╭─ Provided entries
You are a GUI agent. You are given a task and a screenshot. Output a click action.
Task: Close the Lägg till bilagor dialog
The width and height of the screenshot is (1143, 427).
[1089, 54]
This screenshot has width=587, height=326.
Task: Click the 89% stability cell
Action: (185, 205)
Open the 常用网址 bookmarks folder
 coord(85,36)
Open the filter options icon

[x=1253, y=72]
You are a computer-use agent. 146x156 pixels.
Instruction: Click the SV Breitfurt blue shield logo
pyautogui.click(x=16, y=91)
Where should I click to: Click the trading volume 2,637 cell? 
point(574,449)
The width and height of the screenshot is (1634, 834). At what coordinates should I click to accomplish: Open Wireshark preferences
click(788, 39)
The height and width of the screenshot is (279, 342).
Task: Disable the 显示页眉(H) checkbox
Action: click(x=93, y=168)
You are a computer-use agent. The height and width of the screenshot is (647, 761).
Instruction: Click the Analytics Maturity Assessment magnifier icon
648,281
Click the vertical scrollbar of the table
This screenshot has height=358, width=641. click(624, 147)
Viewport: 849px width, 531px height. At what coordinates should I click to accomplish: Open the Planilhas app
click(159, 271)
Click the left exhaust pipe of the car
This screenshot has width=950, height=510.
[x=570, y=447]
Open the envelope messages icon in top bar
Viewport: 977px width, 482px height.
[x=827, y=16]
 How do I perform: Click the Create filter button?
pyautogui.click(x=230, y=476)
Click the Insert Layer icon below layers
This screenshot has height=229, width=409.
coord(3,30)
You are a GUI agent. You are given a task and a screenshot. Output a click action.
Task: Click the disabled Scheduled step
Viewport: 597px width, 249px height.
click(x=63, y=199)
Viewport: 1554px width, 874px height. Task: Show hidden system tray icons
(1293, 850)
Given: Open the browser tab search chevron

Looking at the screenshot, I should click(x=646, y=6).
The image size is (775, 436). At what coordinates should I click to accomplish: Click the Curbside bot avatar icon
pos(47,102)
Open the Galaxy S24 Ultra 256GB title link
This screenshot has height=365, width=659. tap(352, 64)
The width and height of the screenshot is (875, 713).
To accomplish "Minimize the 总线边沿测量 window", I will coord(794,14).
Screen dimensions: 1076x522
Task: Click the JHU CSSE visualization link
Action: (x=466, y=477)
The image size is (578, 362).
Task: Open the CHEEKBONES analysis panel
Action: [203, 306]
╰─
→ **Exercise objective**
Render every line of the records above as a numbered list, leaving out any blank lines.

→ **Written answer**
1. You are a GUI agent. You are given a task and a screenshot. Output a click action.
2. Task: Close the Lägg till bilagor dialog
3. The width and height of the screenshot is (1143, 427).
4. [1089, 54]
5. This screenshot has width=587, height=326.
6. Task: Click the 89% stability cell
7. Action: (185, 205)
8. Open the 常用网址 bookmarks folder
9.  coord(85,36)
10. Open the filter options icon
11. [x=1253, y=72]
12. You are a computer-use agent. 146x156 pixels.
13. Instruction: Click the SV Breitfurt blue shield logo
14. pyautogui.click(x=16, y=91)
15. Where should I click to: Click the trading volume 2,637 cell? 
16. point(574,449)
17. The width and height of the screenshot is (1634, 834). At what coordinates should I click to accomplish: Open Wireshark preferences
18. click(788, 39)
19. The height and width of the screenshot is (279, 342).
20. Task: Disable the 显示页眉(H) checkbox
21. Action: click(x=93, y=168)
22. You are a computer-use agent. The height and width of the screenshot is (647, 761).
23. Instruction: Click the Analytics Maturity Assessment magnifier icon
24. 648,281
25. Click the vertical scrollbar of the table
26. This screenshot has height=358, width=641. click(624, 147)
27. Viewport: 849px width, 531px height. At what coordinates should I click to accomplish: Open the Planilhas app
28. click(159, 271)
29. Click the left exhaust pipe of the car
30. This screenshot has width=950, height=510.
31. [x=570, y=447]
32. Open the envelope messages icon in top bar
33. Viewport: 977px width, 482px height.
34. [x=827, y=16]
35.  How do I perform: Click the Create filter button?
36. pyautogui.click(x=230, y=476)
37. Click the Insert Layer icon below layers
38. This screenshot has height=229, width=409.
39. coord(3,30)
40. You are a GUI agent. You are given a task and a screenshot. Output a click action.
41. Task: Click the disabled Scheduled step
42. Viewport: 597px width, 249px height.
43. click(x=63, y=199)
44. Viewport: 1554px width, 874px height. Task: Show hidden system tray icons
45. (1293, 850)
46. Given: Open the browser tab search chevron
47. Looking at the screenshot, I should click(x=646, y=6).
48. The image size is (775, 436). At what coordinates should I click to accomplish: Click the Curbside bot avatar icon
49. pos(47,102)
50. Open the Galaxy S24 Ultra 256GB title link
51. This screenshot has height=365, width=659. tap(352, 64)
52. The width and height of the screenshot is (875, 713).
53. To accomplish "Minimize the 总线边沿测量 window", I will coord(794,14).
54. Screen dimensions: 1076x522
55. Task: Click the JHU CSSE visualization link
56. Action: (x=466, y=477)
57. The image size is (578, 362).
58. Task: Open the CHEEKBONES analysis panel
59. Action: [203, 306]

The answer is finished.